Study: Subs Will Ditch Dial-Up


Plenty of people surfing the Internet through dial-up services appear willing
to unhook their dial-up for high-speed Internet access involving cable modems or
digital-subscriber-line equipment.

Horowitz Associates Inc., through a study released in part at the National
Show in Chicago this week, declared that 40 percent of more than 480 dial-up
consumers surveyed last month are considering a cable-modem or DSL switch.

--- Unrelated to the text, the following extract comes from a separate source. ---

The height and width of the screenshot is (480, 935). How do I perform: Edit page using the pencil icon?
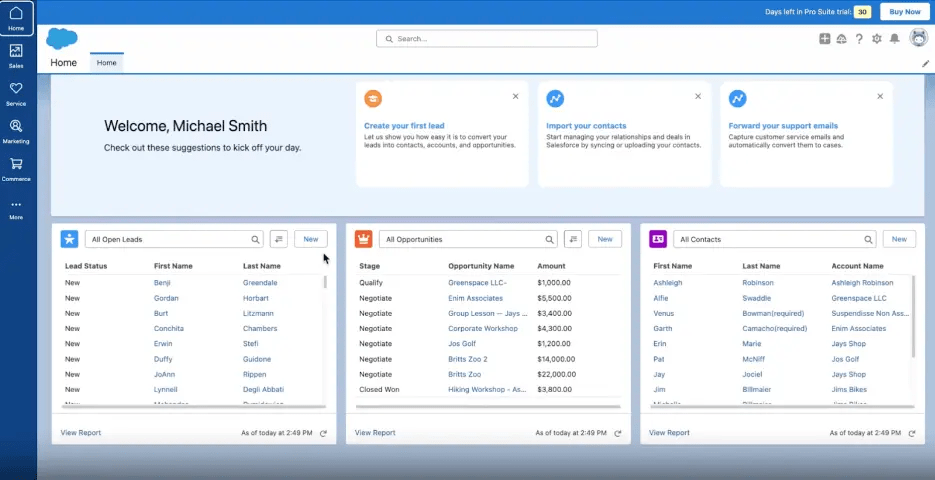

The full report, which includes feedback from more than 450 high-speed
Internet customers, will be available in July. Livingston & Co., headed by
former Continental Cablevision Inc. marketing chief Ted Livingston, co-conducted
the survey.

Seven out of 10 high-speed customers are interested in one or more broadband
services the cable industry will offer in the near future, such as
home-networking, Internet-firewall and parental-control features. One in four
said they were willing to pay $10 or more above their monthly high-speed bill to
get those services.

What's more, two out of five high-speed customers are interested in different
types of premium content available over their personal computers, including
streamed video and music, downloaded news, sports and children's features.
Premium content is of particular interest to high-speed adopters age 18-34, the
study concluded.

Cox Communications Inc., The Walt Disney Co.'s Internet unit and Ellacoya
Networks Inc. were among the study's co-sponsors.